J’étais mauvais élève, je n’arrivais pas à m’intégrer dans le système scolaire,
j’étais réfractaire à l’autorité. J’appartiens à une génération où on vous
donnait des baffes si vous ne vous soumettiez pas au règlement, à la
discipline, aux injonctions du type « il faut étudier ça, et ça, et encore
ça ». Je ne pigeais rien aux mathématiques, je ne comprenais pas en quoi ça me
serait utile. J’adorais lire. J’ai dévoré « Alger », de Guy de Maupassant, et
des livres de Balzac, de l’auteur anglais A. J. Cronin, de l’écrivain
australien Morris West, de Dostoïevski, Alexandre Dumas, que je lis encore
aujourd’hui, etc. La littérature, ça m’a sauvé.

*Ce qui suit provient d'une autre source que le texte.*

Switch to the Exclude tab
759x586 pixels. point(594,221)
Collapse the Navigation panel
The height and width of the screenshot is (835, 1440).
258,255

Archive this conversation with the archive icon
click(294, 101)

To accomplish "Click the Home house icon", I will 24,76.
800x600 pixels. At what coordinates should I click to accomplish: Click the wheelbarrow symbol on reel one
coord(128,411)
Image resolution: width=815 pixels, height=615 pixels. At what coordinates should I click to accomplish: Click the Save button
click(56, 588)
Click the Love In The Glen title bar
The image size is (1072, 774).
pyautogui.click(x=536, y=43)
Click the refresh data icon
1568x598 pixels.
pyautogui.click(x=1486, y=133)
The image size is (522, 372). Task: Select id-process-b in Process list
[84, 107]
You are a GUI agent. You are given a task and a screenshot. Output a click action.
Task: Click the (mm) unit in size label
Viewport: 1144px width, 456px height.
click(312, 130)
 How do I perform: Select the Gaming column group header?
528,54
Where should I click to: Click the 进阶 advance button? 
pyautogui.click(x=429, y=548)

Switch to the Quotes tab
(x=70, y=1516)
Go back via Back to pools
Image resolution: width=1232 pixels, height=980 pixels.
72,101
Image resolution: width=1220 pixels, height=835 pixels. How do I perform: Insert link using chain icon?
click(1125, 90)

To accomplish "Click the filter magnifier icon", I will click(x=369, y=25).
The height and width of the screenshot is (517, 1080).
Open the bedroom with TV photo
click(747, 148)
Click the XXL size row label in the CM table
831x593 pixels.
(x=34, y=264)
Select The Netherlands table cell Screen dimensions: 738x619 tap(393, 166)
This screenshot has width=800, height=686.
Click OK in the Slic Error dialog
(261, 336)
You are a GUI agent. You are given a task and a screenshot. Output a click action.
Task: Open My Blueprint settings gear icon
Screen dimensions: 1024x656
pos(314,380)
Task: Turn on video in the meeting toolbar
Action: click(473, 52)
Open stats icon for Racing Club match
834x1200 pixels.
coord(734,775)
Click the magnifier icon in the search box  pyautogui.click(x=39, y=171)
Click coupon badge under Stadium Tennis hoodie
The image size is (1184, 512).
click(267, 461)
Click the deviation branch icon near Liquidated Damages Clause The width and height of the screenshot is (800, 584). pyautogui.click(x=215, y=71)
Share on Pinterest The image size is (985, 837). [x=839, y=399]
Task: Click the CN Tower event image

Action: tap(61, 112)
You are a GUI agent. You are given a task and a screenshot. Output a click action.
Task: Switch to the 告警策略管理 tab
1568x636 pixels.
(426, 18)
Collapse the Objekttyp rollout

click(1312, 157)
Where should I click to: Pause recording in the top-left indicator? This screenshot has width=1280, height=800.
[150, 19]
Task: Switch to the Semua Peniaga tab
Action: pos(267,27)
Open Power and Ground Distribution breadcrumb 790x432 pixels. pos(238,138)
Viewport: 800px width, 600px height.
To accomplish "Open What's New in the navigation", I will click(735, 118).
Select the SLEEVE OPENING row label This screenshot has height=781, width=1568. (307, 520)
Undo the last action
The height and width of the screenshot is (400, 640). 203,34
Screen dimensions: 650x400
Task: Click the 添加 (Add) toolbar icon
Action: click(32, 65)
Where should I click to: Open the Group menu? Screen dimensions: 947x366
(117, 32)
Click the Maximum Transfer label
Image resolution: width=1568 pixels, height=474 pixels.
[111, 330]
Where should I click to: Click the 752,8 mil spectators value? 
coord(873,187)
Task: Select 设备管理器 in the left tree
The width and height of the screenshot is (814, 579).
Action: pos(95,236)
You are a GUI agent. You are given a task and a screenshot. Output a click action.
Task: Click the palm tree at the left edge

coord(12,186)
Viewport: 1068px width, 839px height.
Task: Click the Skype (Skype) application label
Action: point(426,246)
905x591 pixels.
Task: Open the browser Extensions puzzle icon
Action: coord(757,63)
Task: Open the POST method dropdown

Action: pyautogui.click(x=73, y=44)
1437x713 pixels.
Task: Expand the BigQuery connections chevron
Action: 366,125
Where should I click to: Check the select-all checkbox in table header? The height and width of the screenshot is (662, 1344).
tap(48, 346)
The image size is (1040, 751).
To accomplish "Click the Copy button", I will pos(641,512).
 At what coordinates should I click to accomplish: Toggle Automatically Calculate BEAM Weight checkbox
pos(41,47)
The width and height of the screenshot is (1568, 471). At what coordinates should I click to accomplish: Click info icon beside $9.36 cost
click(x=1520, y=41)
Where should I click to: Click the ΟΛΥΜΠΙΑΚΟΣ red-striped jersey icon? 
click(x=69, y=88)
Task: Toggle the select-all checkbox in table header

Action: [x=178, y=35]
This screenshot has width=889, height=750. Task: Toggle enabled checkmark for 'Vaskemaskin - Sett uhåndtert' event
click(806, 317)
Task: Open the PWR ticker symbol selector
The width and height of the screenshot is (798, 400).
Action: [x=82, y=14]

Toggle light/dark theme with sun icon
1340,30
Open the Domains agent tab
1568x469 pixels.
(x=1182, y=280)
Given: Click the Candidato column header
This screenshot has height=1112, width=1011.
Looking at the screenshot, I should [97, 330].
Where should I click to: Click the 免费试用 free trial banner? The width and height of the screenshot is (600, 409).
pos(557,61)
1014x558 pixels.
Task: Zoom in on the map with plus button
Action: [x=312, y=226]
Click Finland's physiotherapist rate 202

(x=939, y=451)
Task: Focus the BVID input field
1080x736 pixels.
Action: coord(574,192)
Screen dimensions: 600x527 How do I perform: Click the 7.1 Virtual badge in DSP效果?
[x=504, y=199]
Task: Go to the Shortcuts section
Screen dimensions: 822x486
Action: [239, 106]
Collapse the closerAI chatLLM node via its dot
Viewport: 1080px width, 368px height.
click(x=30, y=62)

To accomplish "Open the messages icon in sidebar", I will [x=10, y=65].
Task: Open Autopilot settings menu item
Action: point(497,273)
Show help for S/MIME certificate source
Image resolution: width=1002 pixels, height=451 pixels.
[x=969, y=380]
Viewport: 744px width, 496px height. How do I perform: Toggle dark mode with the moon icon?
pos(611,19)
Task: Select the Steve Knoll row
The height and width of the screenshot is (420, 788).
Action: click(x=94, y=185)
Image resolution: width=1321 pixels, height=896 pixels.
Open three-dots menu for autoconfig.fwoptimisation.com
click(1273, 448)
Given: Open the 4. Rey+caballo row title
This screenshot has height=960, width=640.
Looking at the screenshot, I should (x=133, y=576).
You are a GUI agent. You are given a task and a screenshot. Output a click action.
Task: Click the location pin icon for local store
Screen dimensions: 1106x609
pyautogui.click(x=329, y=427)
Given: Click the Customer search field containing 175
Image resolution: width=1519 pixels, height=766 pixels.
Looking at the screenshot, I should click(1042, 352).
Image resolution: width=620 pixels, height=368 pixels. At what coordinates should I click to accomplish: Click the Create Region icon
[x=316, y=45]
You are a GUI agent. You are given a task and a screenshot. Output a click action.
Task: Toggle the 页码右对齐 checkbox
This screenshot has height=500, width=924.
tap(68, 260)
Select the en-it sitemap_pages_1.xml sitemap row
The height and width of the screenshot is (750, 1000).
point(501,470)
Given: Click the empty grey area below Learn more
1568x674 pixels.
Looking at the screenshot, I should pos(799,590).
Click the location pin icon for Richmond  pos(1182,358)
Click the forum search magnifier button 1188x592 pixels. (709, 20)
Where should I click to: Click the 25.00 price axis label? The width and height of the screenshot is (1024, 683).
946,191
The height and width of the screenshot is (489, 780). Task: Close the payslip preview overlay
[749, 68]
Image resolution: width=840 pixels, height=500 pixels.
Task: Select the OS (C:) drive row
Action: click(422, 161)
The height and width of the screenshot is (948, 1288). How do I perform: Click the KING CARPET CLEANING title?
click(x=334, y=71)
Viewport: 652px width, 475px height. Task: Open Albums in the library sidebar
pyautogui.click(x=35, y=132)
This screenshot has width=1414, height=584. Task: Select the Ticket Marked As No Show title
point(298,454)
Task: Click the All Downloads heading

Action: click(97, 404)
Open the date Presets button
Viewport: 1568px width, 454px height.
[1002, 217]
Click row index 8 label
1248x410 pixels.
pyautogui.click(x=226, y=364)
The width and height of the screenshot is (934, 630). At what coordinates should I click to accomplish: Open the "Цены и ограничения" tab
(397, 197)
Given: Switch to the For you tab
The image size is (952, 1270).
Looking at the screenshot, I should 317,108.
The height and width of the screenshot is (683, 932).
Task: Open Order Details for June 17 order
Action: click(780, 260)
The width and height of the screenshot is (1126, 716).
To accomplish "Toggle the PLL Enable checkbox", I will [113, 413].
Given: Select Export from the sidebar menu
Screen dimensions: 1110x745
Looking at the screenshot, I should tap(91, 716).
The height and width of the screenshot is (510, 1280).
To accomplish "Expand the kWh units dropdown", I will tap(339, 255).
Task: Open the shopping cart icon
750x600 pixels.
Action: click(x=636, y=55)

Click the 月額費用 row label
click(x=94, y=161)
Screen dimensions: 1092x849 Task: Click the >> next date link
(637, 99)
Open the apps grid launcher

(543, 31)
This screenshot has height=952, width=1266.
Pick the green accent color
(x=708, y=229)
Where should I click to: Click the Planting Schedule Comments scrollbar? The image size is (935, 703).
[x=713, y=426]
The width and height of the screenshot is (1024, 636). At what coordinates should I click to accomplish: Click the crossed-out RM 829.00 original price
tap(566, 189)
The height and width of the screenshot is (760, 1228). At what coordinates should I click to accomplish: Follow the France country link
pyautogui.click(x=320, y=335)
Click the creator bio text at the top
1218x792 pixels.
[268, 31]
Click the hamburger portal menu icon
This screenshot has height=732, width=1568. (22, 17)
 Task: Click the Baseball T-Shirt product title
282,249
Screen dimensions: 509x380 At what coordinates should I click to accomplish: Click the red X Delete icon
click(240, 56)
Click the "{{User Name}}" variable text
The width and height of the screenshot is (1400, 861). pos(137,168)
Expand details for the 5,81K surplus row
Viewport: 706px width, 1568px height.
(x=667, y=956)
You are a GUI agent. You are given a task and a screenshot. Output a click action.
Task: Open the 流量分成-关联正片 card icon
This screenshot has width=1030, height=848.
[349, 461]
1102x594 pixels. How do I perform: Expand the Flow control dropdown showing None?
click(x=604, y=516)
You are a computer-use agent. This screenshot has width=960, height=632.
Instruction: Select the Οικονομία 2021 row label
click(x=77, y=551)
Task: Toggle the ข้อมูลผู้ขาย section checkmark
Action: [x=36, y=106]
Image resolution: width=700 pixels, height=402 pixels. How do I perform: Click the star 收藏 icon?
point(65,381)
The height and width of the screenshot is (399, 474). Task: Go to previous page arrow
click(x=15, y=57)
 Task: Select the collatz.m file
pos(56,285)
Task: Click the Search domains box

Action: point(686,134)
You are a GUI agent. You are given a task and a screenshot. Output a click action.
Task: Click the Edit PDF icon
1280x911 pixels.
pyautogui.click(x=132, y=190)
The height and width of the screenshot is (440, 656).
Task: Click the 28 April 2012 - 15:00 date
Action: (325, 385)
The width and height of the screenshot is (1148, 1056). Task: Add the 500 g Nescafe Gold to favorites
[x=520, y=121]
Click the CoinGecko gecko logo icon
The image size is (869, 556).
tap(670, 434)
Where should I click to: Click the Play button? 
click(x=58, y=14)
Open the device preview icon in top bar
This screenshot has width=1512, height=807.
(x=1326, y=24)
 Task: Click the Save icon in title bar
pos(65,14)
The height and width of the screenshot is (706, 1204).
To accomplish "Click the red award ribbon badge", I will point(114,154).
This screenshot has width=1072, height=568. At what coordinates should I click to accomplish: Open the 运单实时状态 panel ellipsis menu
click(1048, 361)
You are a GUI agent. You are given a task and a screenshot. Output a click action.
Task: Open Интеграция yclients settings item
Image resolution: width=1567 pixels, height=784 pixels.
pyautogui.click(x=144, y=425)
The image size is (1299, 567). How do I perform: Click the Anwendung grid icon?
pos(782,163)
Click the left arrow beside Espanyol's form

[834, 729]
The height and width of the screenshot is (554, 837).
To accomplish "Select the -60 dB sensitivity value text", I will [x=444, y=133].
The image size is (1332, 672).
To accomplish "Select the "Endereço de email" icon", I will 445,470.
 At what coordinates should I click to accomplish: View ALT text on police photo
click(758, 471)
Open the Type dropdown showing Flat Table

Le fait que votre maman, Andrée Chedid, soit écrivain vous a-t-il
influencé ?
Oui, d’une certaine manière. Très jeune, je me suis retrouvé avec une
bibliothèque riche et diversifiée à la maison. J’ai pioché dedans et me suis
ainsi construit une culture.
Et la poésie ?
Bizarrement, je n’ai pas trop approfondi dans cette voie, à l’époque. Pour
moi, c’était une matière scolaire, avec des contraintes que je ne comprenais
pas : il fallait apprendre la poésie par cœur au lieu de prendre le temps de la
découvrir par des chemins buissonniers et d’apprendre à l’aimer. Dans la
littérature, ce qui me plaisait, c’était que l’auteur me racontait des
histoires, avec des personnages qui évoluaient au fil des pages. Ça me
passionnait, je lisais les romans comme des thrillers. Il me semble que c’est
ce plaisir que j’ai retrouvé dans les chansons : raconter des histoires.
Votre père vous a-t-il transmis quelque chose de spécial ?
Mon père, scientifique, était un être curieux, ouvert. Il avait acheté une
guitare. Un jour, alors que j’étais allé chercher quelque chose à la cave, j’ai
vu la guitare, je l’ai montée dans ma chambre. Il ne lui restait que quatre des
six cordes. J’ai essayé d’en jouer par moi-même. Je l’ai explorée, à l’oreille.
J’avais 12 ans. Petit à petit, je me suis senti davantage à l’aise à la
guitare, et dans la vie aussi. La guitare est devenue à la fois mon amie et mon
bouclier. Grâce à elle, je trouvais enfin ma place dans le monde.